Slimboyfat, I agree that the statement you highlighted was probably exaggerated. I don't recall anything official that declared that "hundreds of millions" of lives would be taken by COVID in early prediction models. But let's not get hasty and dismiss this out of hand before considering this:
Early models DID predict 2.2 million in the U.S. alone. They also thought Great Britain would lose half a million. Here is one example of such a report. You can easily google search to find this 2.2 million in the U.S. COVID death prediction all over the internet:
https://www.cato.org/blog/how-one-model-simulated-22-million-us-deaths-covid-19
The thing is, some people took these figures and decided to extrapolate for a worldwide prediction: if the U.S. is 328 million and the world is 7.6 billion, then given the same ratio dying of COVID as the U.S. that would mean 50 million deaths due to COVID worldwide.
The thinking continued that this 50 million would be a MINIMUM, because most of the 7.6 billion would be in third world countries and would probably die at even higher rates than the U.S. 100 million deaths would not be out of the question.
I'm not saying I agree with any of that, it is just the thinking that people had based on actual prediction models.
Of course, we know now that third world country numbers are WAY better than first world countries.
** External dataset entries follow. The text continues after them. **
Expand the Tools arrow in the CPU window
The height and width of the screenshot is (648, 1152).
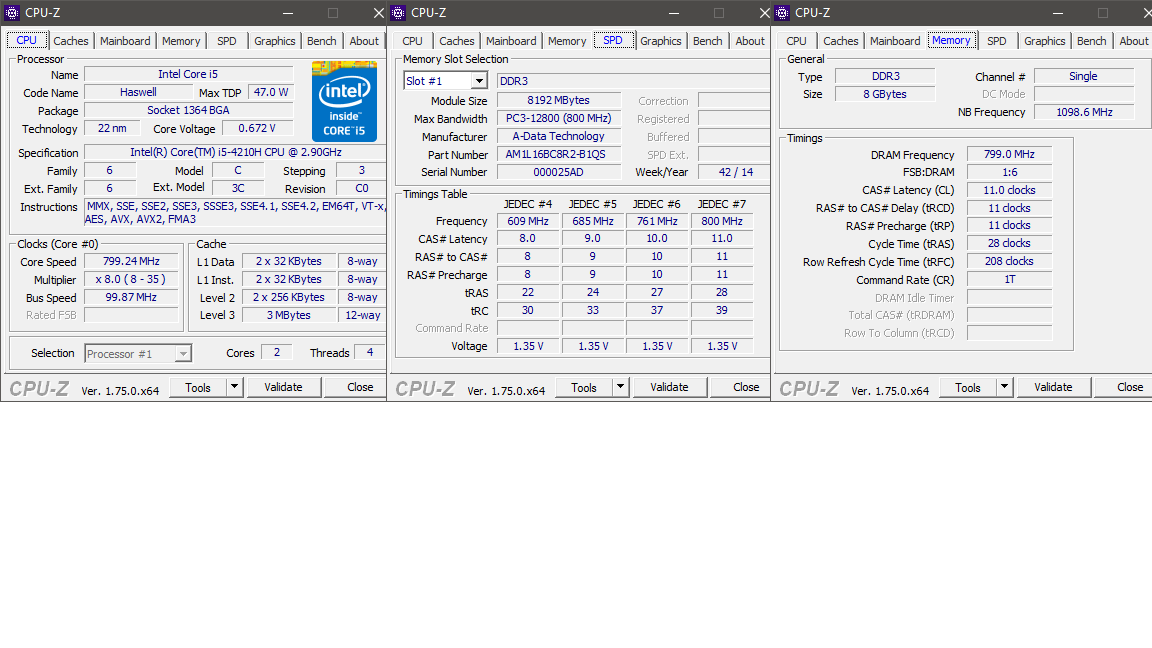[x=234, y=387]
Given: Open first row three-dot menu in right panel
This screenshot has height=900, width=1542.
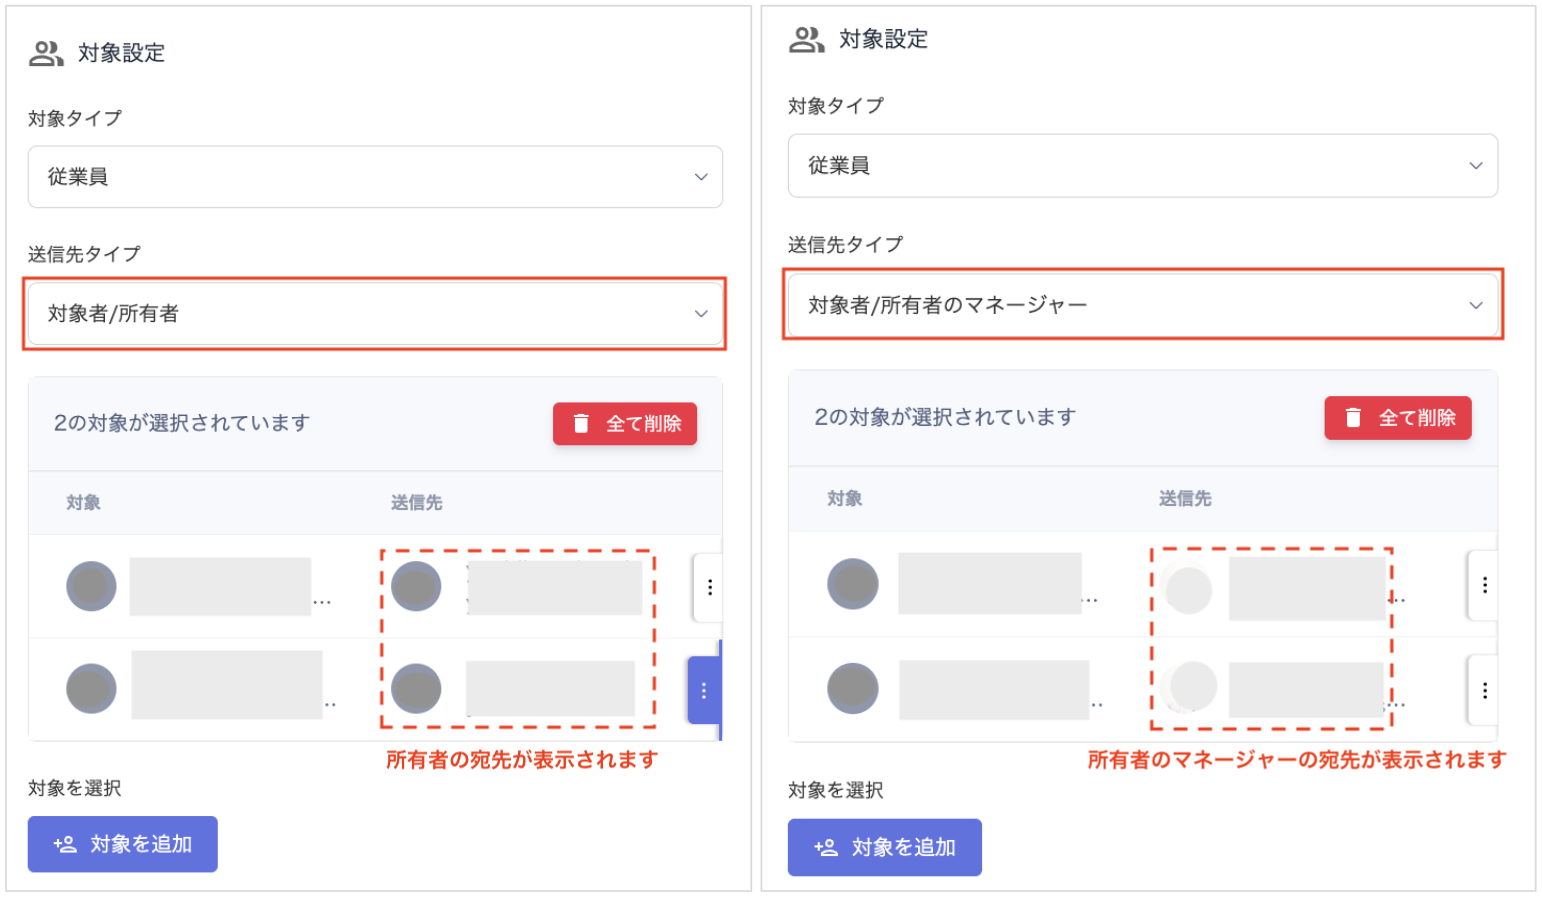Looking at the screenshot, I should 1484,585.
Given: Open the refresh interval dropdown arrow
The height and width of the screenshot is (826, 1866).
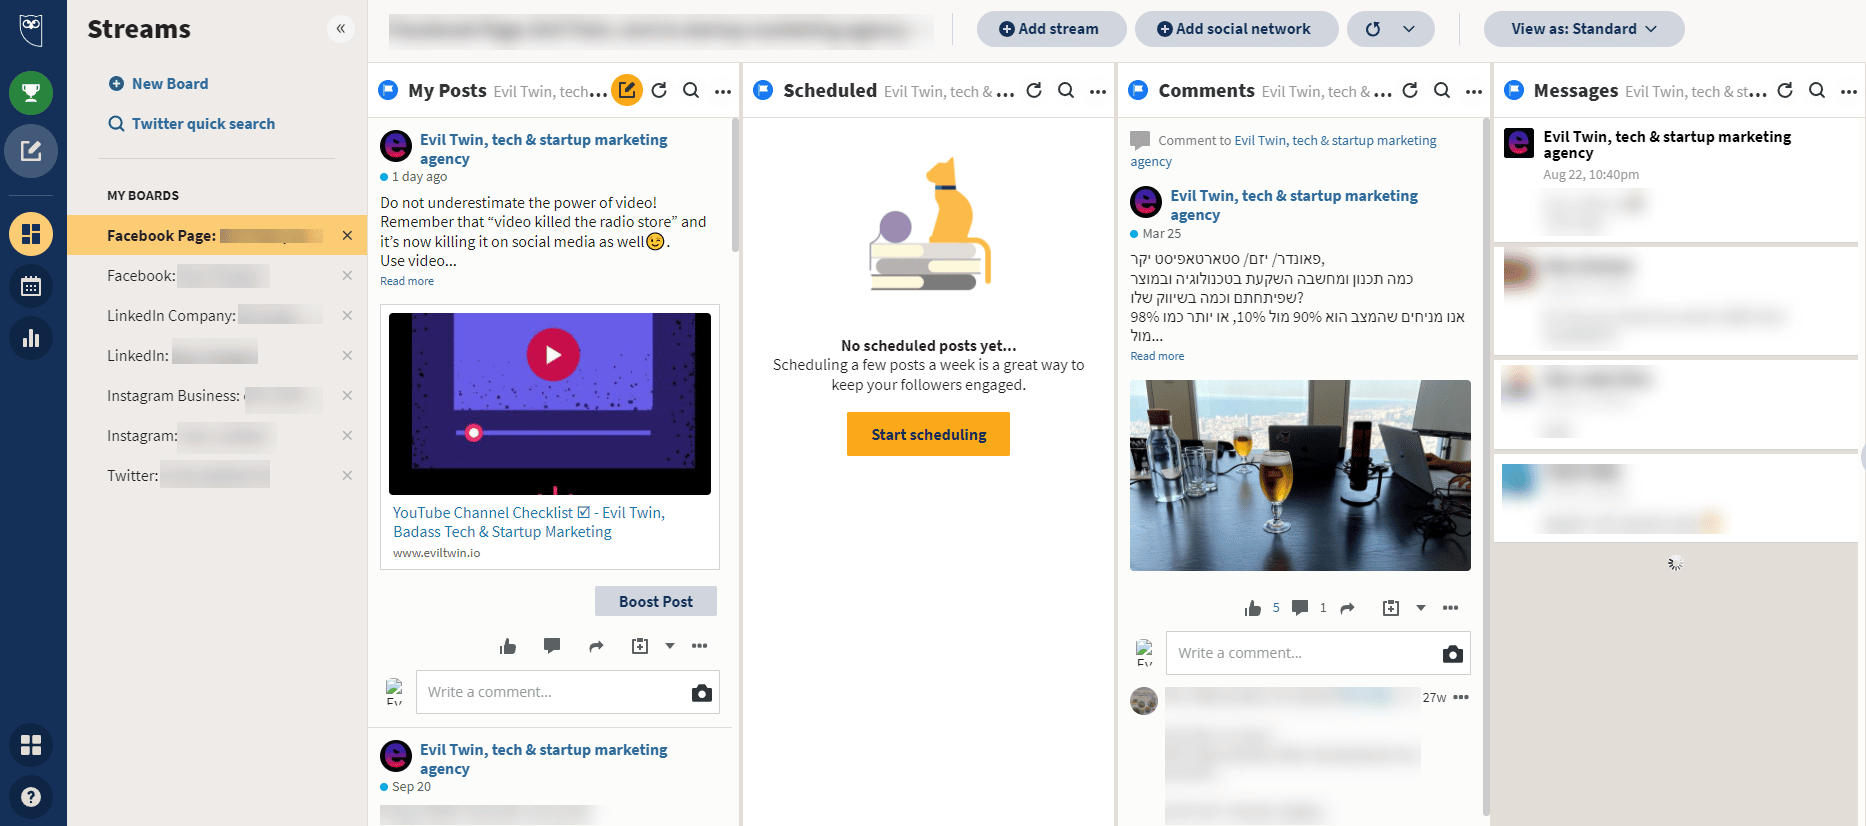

See the post I shared earlier about COVID deaths so far, by country. Why is that so? Well, see my previous rants on the completely illogical and dishonest way COVID deaths are counted in the first place. Some countries just do it way differently than others. Some can't (or don't) count accurately at all.
Consider China: an amazing COVID story of less than 6,000 COVID deaths total, with a population of 1.43 billion people or over one fifth of the entire world's population.